Термины, в которых заключается проблема, известны. Как в Послании к Римлянам, так и в Послании к Галатам Павел ставит epaggelia и pistis в оппозицию к nomos. Для Павла речь идет о том, чтобы определить координаты веры, обещания и закона в рамках решающего вопроса о критерии спасения — как это следует из безапелляционных утверждений Рим. 3:20: «из дел закона не будет оправдана перед Ним никакая плоть» — и 3:28: «ибо считаем, что человек оправдывается верой, независимо от дел закона». Здесь Павел доходит до откровенно антиномистских формулировок, вплоть до утверждения, что «закон, если что говорит… говорит так, чтобы заградились всякие уста и весь мир стал виновным перед Богом» и что закон был дан не для спасения, но для «познания [epignosis, «познание a posteriori»] греха» (Рим. 3:19–20).
Именно в этом смысле обещание противопоставляется закону в следующей главе, где Авраам, так сказать, вступает в игру против Моисея (еще более прямым образом это происходит в Послании к Галатам). «Ибо не через закон было дано Аврааму или его семени обещание быть наследником мира, но через праведность веры» (Рим. 4:13). Обещание, данное Аврааму, генеалогически предшествует Моисееву закону, который — согласно еврейской хронологии —явился только четыреста тридцать лет спустя, а значит, обещание не может быть им отозвано. «Завета, прежде установленного Богом, закон, явившийся спустя четыреста тридцать лет, не отменяет так, чтобы обещание обездействовалось. Ибо если от закона наследство, то уже не от обещания, но Бог даровал благодать [kechdristai] Аврааму через обещание. Почему тогда закон? Он был добавлен из–за преступлений, до того, как придет семя, которому было дано обещание» (Гал. 3:17–19).
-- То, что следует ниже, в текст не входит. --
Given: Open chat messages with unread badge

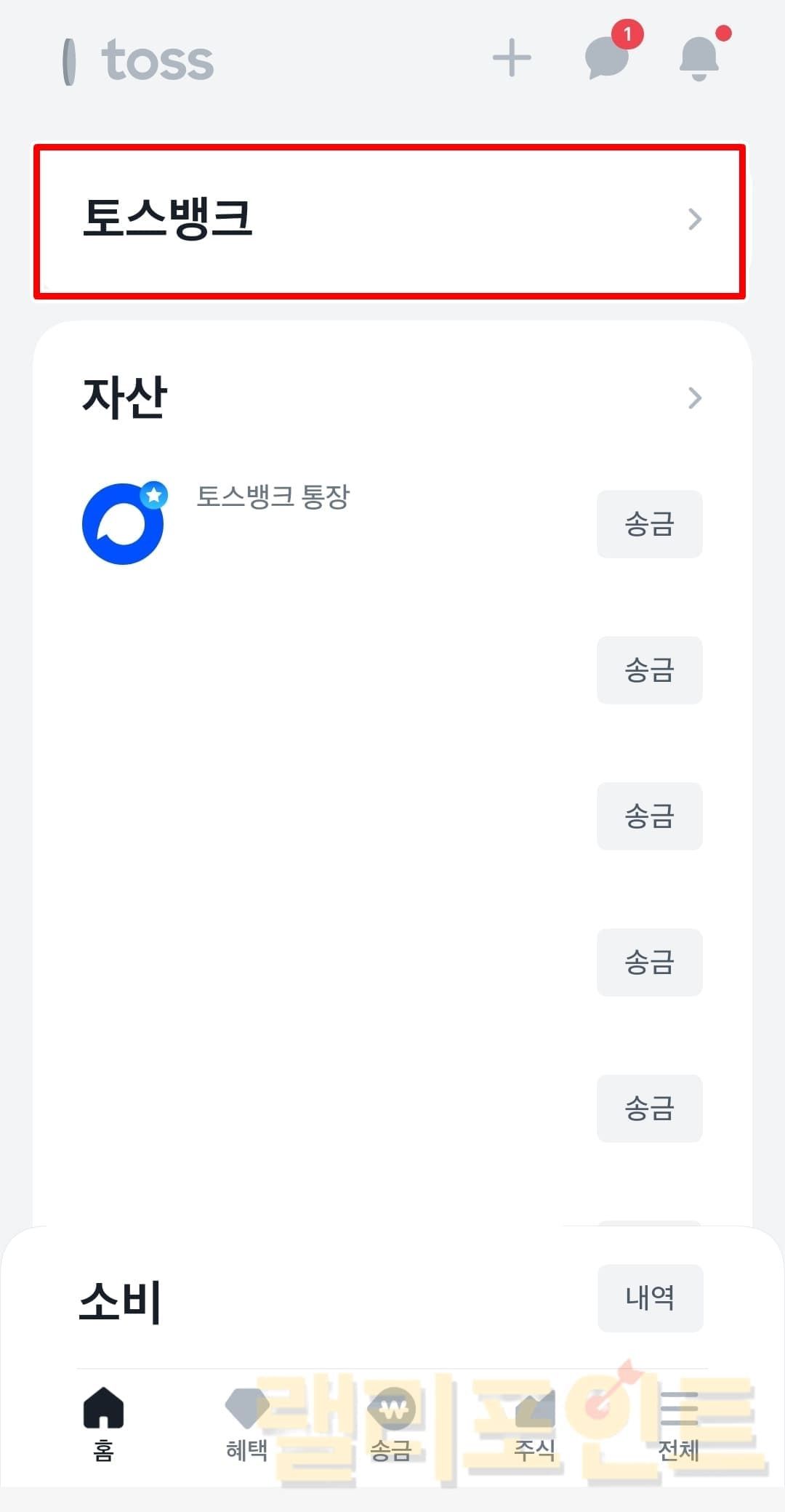Looking at the screenshot, I should (608, 57).
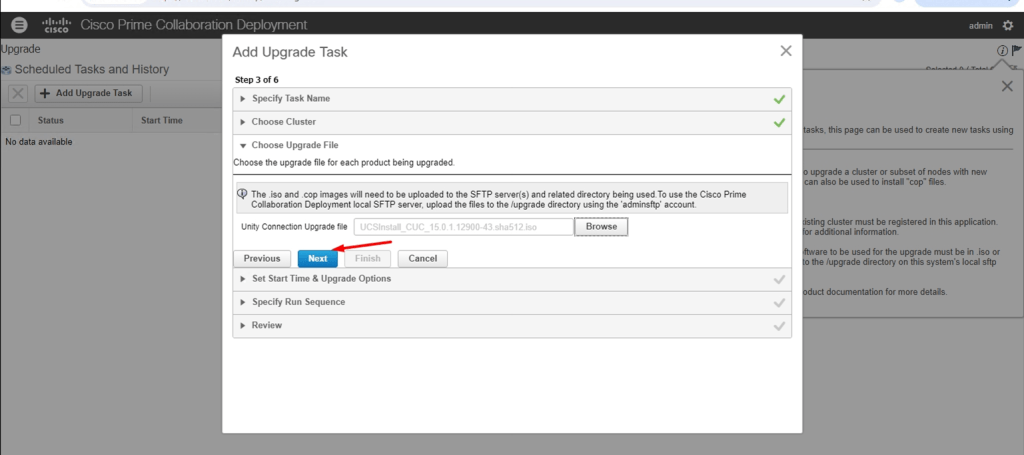Click the delete X icon in the task toolbar

pyautogui.click(x=18, y=93)
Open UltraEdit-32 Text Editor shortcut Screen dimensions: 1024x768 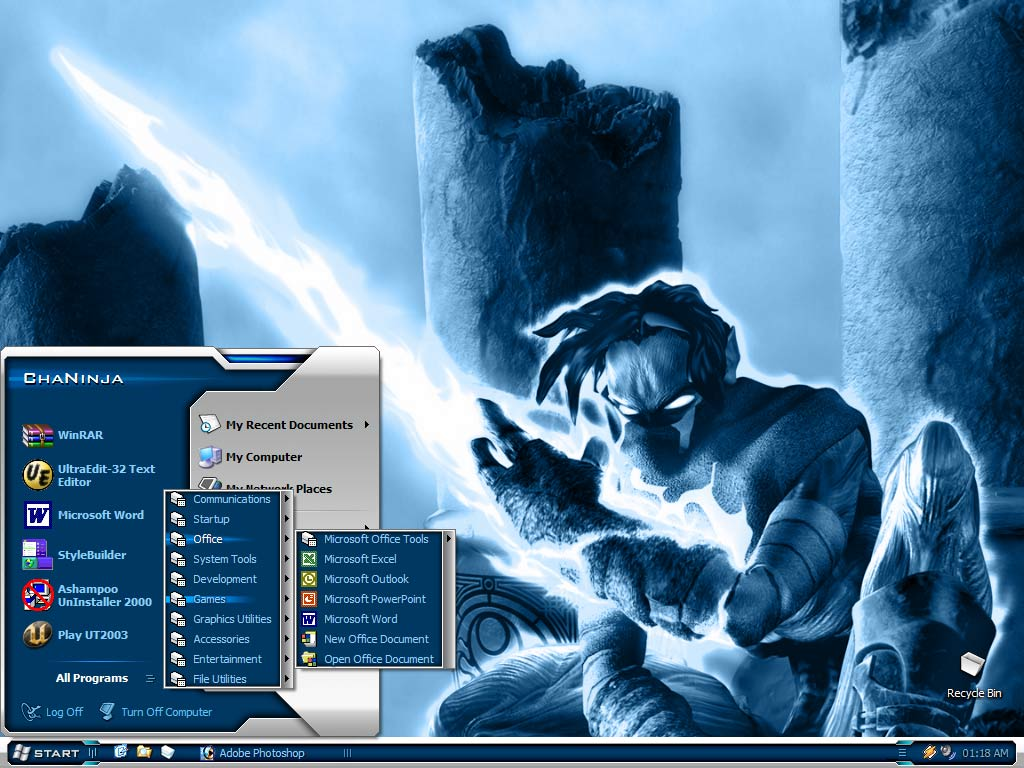[89, 475]
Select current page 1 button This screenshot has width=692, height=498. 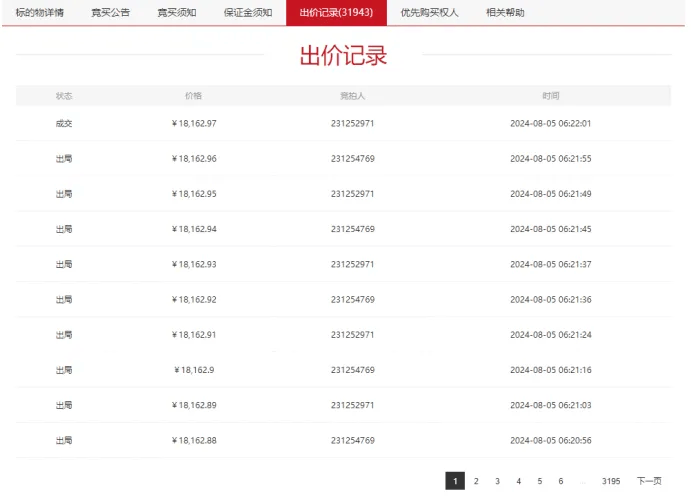tap(455, 481)
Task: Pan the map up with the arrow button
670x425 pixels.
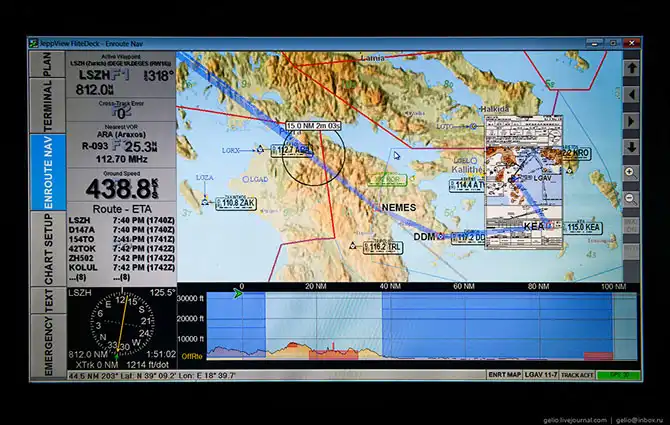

На первый взгляд, в антагонизме между epaggelia — pistis и nomos друг другу противостоят два полностью гетерогенных принципа. Однако все гораздо сложнее. Прежде всего, Павел — разумеется, не только из стратегической предусмотрительности — постоянно стремится подтвердить святость и благость закона («закон свят и заповедь свята и праведна и добра» (Рим. 7:12)). Кроме того, в ряде пунктов он как будто нейтрализует эту антитезу, чтобы артикулировать более сложное отношение между обещанием–верой и законом. Так, в Рим. 3:31 он смягчает, пускай и в форме риторического вопроса, свой антиномический жест. «Итак, обездействуем закон через веру? Никак; но закон утверждаем». И в Гал. 3:11–12 апостол как будто апоретически отвергает иерархическое подчинение закона вере: «А что законом никто не оправдывается перед Богом, это ясно, потому что «праведный верою жив будет». А закон не из веры; но кто исполняет его, тот жив будет им». Перекрестные цитаты из Ав. 2:4 («праведный своей верою жив будет») и Лев. 18:1–5 (где Бог говорит Моисею: «объяви сынам Израилевым и скажи им… Мои законы исполняйте и Мои постановления соблюдайте, поступая по ним… Соблюдайте постановления Мои и законы Мои, которые исполняя человек будет жив») наводят на мысль не столько об оппозиции или иерархической субординации между законом и верой, сколько о более глубинной связи, как будто они — что отмечал еще Тихоний — взаимно имплицируют и подтверждают друг друга (invicemfirmant).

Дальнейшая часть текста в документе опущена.